Conditioning the Volleyball Athlete

When I first started working with volleyball I did what I thought was correct and had the team run a couple times a week for conditioning like I would with our teams. Typically we would run two times a week with a sprint based day and a tempo based day, and then perform slideboard intervals on the other day(s) depending on whether we were training three or four days per week. This was a mistake.

The one thing I didn’t account for was the amount of time volleyball athletes spending jumping, more specifically landing, even in the off-season. As a result of this we found we had a handful of athletes that were dealing with some sore and cranky knees.

As a result we have changed our conditioning around a little. As much as I would like to run a couple times a week I had to take a smarter approach. Depending on how many days we are training, we now continue to run once per week, slideboard once or twice a week, and ride the Assault Bike once or twice a week allowing us to have much fewer ground contacts over the course of the week.

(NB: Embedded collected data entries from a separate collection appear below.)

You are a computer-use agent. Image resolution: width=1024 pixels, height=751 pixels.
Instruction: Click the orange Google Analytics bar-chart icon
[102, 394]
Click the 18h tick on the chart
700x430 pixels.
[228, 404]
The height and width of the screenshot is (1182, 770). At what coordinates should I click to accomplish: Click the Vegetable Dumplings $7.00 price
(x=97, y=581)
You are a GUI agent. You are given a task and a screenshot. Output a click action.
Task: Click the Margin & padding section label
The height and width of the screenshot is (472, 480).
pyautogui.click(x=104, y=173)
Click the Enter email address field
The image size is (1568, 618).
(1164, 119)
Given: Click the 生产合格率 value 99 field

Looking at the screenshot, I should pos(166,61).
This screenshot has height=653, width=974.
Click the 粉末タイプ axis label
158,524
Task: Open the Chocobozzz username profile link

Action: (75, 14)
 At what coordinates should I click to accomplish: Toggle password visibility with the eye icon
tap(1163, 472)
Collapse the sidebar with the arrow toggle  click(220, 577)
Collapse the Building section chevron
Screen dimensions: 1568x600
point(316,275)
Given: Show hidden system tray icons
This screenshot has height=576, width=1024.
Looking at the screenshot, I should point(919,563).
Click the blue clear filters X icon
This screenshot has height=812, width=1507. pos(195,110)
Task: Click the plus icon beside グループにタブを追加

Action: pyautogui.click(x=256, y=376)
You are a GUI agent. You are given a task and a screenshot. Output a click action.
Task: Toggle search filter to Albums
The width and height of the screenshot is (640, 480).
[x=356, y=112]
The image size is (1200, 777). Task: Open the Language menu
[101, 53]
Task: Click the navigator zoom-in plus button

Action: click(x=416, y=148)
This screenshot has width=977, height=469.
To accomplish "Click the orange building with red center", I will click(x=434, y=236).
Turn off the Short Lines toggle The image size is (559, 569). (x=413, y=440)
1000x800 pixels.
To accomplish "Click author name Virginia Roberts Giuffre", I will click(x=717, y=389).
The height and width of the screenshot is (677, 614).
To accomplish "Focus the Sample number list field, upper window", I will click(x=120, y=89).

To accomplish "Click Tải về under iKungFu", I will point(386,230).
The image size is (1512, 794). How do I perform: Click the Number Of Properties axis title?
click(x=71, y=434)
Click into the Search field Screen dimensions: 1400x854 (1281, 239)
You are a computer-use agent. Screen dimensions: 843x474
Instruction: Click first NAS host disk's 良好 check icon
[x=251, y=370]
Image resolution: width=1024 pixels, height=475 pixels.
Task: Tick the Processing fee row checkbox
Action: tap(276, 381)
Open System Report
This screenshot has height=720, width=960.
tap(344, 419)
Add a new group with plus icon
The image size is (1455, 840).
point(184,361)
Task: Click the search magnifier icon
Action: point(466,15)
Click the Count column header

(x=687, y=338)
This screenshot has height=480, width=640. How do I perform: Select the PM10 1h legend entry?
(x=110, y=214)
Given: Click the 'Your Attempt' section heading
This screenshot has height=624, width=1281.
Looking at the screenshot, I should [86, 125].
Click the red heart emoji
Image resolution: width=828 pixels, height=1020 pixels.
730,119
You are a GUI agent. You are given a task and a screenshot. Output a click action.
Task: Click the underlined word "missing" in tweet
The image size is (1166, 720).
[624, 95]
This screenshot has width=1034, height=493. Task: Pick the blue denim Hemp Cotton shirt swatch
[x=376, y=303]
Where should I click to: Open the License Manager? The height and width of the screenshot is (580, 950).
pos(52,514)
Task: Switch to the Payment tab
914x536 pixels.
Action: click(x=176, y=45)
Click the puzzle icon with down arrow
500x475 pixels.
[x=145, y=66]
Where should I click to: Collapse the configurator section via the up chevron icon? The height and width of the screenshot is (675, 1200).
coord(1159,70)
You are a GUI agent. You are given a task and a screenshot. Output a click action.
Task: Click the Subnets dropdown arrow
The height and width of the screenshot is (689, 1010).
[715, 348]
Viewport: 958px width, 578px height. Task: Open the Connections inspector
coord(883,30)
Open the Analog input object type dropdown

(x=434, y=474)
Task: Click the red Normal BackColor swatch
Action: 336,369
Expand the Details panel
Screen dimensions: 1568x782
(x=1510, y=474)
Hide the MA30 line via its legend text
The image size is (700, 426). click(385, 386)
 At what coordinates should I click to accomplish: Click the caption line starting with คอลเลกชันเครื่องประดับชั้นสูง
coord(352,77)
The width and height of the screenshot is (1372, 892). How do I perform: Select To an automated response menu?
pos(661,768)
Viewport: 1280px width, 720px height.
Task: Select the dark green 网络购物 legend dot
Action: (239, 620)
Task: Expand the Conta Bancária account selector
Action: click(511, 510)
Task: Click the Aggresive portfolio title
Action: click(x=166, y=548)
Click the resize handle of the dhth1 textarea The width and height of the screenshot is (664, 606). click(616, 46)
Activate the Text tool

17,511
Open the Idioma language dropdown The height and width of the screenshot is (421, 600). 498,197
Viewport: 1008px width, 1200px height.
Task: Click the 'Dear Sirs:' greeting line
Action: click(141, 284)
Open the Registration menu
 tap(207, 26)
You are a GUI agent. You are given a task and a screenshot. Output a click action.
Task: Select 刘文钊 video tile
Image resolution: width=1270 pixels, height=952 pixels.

The result: zero knee soreness.

As a result of this we have also implemented a Max Aerobic Speed (MAS) on the Assault Bike that we stole from Mike Boyle Strength & Conditioning/Movement as Medicine. It’s an extremely simple test; 2 Miles as fast as you can then take the average RPM’s over the course of the 2 mile ride. We will then take that average number to program appropriate RPM’s during our various assault bike conditioning protocols throughout the off-season. This allows us to individualize the conditioning on the bikes and allows us to make sure each athlete is working at a pace (RPM’s) during each interval no matter what bike protocol we are using.